For parents, challenges come from every direction – feeding times, car seats, sleep schedules, strollers, and child care, to name a few. Amid all of the upheaval to the lives of parents, children can also bring beneficial tax breaks, and even friends and family can help.
Whether you are a parent, grandparent, or know someone who is expecting, here are some tax tips to consider:
Initiate a 529 education savings plan. 529 education savings plans are a great way to kick off the baby’s savings for the future. These plans offer low-cost investments that grow tax-free as long as the funds are used to pay for eligible education expenses (including elementary and secondary tuition).

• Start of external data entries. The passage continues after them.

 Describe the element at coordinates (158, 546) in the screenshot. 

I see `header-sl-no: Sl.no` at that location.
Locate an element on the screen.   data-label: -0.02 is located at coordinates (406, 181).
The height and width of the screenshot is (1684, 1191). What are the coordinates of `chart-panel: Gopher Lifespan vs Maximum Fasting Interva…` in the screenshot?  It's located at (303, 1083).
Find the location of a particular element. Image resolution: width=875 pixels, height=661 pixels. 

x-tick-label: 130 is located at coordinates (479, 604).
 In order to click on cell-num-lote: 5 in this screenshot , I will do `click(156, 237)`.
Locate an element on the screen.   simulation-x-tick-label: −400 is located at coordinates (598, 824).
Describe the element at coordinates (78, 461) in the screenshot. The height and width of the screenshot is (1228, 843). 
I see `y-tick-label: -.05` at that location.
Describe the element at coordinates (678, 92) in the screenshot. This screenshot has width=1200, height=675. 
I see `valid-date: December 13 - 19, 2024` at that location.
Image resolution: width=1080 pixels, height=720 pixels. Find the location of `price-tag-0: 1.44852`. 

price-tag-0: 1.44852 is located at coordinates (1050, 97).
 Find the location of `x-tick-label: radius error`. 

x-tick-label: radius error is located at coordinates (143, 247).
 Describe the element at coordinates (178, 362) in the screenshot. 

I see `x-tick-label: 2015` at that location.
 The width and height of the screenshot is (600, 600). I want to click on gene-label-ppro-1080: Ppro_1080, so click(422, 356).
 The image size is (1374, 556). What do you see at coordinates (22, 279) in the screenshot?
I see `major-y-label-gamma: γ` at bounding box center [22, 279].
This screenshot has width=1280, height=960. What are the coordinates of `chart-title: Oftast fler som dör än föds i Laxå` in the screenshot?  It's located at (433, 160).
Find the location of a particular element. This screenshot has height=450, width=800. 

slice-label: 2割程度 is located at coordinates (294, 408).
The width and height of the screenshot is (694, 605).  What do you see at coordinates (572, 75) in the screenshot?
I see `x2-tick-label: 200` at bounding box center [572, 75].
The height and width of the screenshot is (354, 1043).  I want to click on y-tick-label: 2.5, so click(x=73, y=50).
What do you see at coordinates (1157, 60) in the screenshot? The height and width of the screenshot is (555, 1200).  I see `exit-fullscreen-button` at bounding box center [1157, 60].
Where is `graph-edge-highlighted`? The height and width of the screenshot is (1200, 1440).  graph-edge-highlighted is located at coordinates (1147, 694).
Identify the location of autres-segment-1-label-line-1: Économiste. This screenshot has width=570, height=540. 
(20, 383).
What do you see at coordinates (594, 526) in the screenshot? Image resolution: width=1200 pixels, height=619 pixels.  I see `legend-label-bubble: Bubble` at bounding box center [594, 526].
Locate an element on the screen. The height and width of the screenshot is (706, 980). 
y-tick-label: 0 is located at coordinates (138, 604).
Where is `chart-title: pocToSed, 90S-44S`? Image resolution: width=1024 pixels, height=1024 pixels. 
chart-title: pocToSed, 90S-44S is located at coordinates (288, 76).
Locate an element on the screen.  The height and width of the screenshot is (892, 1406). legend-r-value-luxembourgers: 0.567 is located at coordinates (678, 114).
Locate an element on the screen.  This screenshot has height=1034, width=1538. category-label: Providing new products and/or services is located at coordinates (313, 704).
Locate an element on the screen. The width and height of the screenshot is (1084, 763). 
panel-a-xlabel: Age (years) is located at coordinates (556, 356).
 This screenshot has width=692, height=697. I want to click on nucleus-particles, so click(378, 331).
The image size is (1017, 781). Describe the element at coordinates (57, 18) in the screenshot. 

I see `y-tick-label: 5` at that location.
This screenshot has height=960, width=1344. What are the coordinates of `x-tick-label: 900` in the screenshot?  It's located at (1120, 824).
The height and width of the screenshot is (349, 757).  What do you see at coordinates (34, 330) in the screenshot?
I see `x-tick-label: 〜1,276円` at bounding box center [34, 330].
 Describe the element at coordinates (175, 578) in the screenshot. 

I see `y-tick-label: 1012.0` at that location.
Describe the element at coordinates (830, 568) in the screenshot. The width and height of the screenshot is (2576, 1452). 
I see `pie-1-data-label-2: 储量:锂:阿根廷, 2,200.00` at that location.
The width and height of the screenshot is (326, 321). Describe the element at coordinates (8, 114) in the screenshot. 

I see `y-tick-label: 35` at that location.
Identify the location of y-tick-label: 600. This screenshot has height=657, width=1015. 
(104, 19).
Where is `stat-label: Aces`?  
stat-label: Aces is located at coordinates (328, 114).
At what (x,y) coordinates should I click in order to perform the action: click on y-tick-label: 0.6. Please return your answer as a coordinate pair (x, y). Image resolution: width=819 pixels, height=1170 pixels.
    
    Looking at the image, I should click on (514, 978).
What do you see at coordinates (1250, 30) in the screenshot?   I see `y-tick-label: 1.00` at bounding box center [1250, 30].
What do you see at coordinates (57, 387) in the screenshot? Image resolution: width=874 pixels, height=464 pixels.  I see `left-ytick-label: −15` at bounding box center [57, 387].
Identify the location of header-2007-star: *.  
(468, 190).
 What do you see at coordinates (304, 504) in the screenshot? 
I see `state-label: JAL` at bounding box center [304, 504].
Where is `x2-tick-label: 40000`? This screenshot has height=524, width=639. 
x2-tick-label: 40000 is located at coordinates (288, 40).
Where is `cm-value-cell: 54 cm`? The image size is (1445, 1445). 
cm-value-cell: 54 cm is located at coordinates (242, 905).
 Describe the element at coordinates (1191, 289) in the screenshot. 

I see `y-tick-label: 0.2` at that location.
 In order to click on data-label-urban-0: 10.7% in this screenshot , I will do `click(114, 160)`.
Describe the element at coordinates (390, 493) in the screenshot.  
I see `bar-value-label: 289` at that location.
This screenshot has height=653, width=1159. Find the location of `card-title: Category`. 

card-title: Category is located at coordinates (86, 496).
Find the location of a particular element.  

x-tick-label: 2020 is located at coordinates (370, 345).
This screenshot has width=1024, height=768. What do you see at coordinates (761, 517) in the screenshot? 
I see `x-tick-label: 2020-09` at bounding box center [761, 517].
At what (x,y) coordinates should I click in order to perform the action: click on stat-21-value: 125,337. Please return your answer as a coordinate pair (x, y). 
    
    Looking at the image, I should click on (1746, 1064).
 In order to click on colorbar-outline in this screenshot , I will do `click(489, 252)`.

States administer these plans, but that doesn’t mean you are stuck with the plan available in your home state. Feel free to shop around for a plan that works for you. Starting to save early, even a little bit, maximizes the amount of tax-free compound interest you can earn in the 18+ years you have before going to college.
Anyone can contribute up to $18,000 to the plan for each child. In addition, there is a special provision for 529 plans that allows five years worth of gifts to be contributed at once — a great estate-planning strategy for grandparents. And new this year, there is an opportunity for grandparents to open these accounts with grandchildren as beneficiary and not have it impact their federal needs calculation.
Update Form W-4. Every year, parents need to review their tax withholding. Remember the birth of a child brings new tax breaks including a $2,000 Child Tax Credit and Child and Dependent Care Credit for child-care expenses. These credits can be taken advantage of now by lowering tax withholdings and increasing take-home pay to help cover diapers and other needs that come with babies and children. On the other side of the coin, these benefits fall away as your kids age. The Dependent Care Credit is for children under the age of 13 and the Child Tax Credit is available under the age of 17, so plan accordingly.
Prepare for medical expenses. Having a baby is expensive. So is having kids! Fortunately, there are ways to be tax smart in covering the predictable medical and dental expenses. The first thing to do is try to pay for as many out-of-pocket expenses with pre-tax money. Many employers offer tax-advantaged accounts such as a Health Savings Account (HSA) or a Flexible Spending Account (FSA). So check this out and fund them as much as possible. And while it is more difficult to use medical expenses as an itemized deduction, it is impossible to do if you do not have receipts.